Comment calculer le congé d'un salarié embauché en milieu de mois ?
Réponse courte
Pour un salarié embauché en milieu de mois, les droits au congé annuel sont calculés au prorata de la durée de présence entre la date d'embauche et le 31 décembre. L'article L.233-7 du Code du travail prévoit qu'un mois commencé est comptabilisé comme mois entier si la fraction de mois dépasse strictement 15 jours de calendrier (plus de 15 jours, et non 15 jours exactement). Les fractions de jours de congé supérieures à la demie sont arrondies au jour entier supérieur.
La formule applicable est : (nombre de mois de présence x 26) / 12. Le droit au congé naît toutefois après 3 mois de travail ininterrompu auprès du même employeur (article L.233-6). Le prorata de la première année peut être reporté à l'année suivante si le salarié n'a pas pu acquérir la totalité de ses droits durant l'année en cours, conformément à l'article L.233-9.
Définition
Le congé annuel de récréation est un droit fondamental de 26 jours ouvrables par an pour tout salarié à temps plein, prévu à l'article L.233-4 du Code du travail. Lorsque l'embauche intervient en cours d'année, le salarié n'acquiert pas la totalité du congé annuel. L'article L.233-7 fixe les règles de proratisation : un douzième du congé annuel par mois de travail entier, avec des règles d'arrondi spécifiques pour les fractions de mois et les fractions de jours.
Questions fréquentes
Conditions d’exercice
Le tableau ci-dessous résume les règles de calcul applicables.

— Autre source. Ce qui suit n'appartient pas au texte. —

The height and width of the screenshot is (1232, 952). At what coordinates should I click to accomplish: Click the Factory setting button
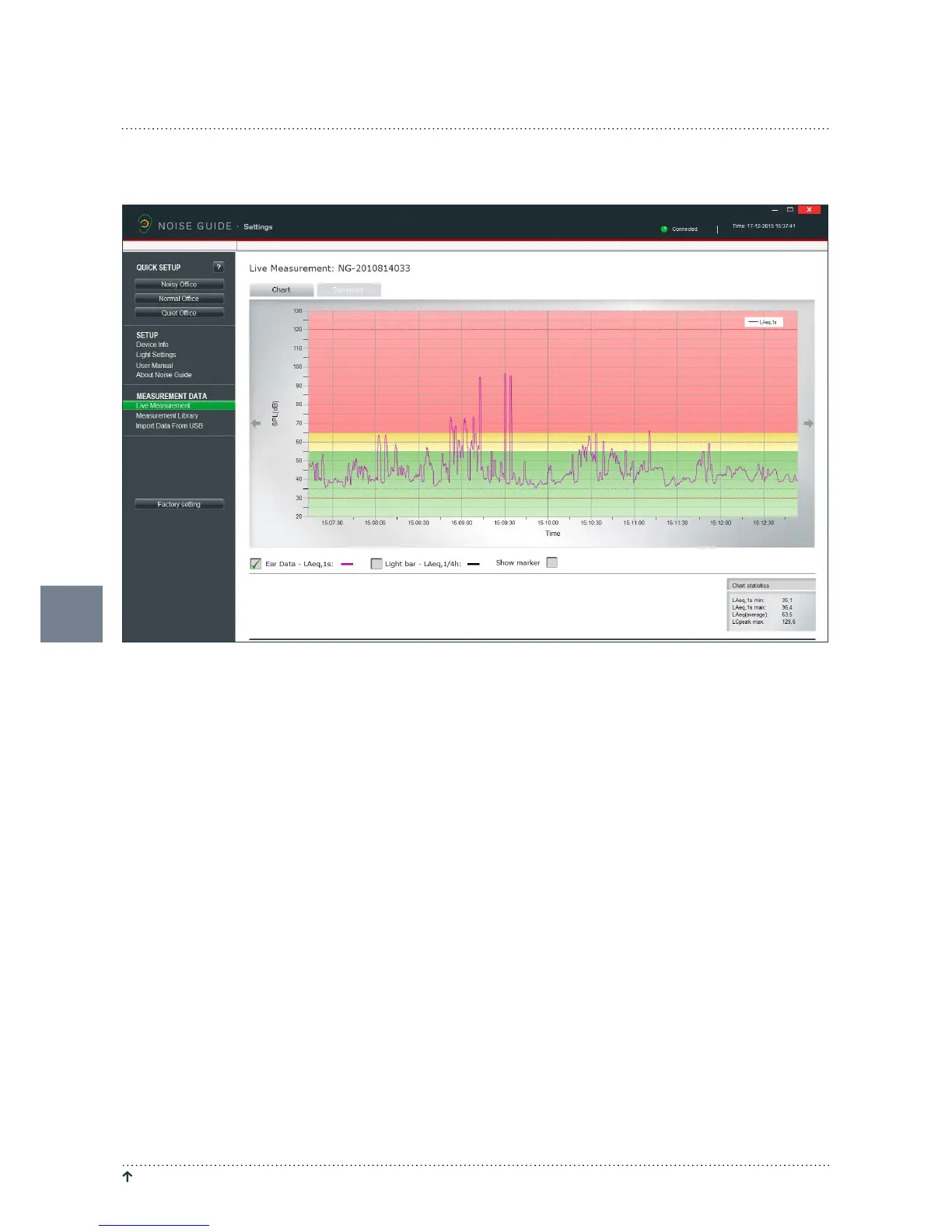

| Règle | Détail | Base légale |
|---|---|---|
| Congé annuel complet | 26 jours ouvrables pour une année civile entière | Art. L.233-4 |
| Prorata première année | 1/12e du congé par mois de travail entier | Art. L.233-7 |
| Fraction de mois > 15 jours calendaires | Comptée comme mois entier | Art. L.233-7 |
| Fraction de mois de 15 jours ou moins | Non prise en compte | Art. L.233-7 |
| Fraction de jour > 0,5 | Arrondie au jour entier supérieur | Art. L.233-7 |
| Ouverture du droit | Après 3 mois de travail ininterrompu | Art. L.233-6 |
| Report possible | Le prorata non acquis en totalité peut être reporté à l'année suivante | Art. L.233-9 |
Modalités pratiques
Le tableau ci-dessous illustre le calcul avec un exemple concret.
| Étape | Calcul |
|---|---|
| Date d'embauche | 15 mars 2026 |
| Jours de présence en mars | 17 jours calendaires (15 au 31 mars) |
| Mars comptabilisé ? | Oui, car la fraction dépasse strictement 15 jours calendaires |
| Mois de présence | 10 mois (mars à décembre inclus) |
| Calcul du congé | (10 x 26) / 12 = 21,67 jours |
| Arrondi | 22 jours ouvrables (fraction > 0,5) |
| Ouverture du droit effectif | 15 juin 2026 (après 3 mois ininterrompus) |
Pratiques et recommandations
Formaliser le calcul dans le contrat de travail ou dans une note remise au salarié lors de l'embauche. Cette transparence prévient les litiges ultérieurs sur le solde de congé.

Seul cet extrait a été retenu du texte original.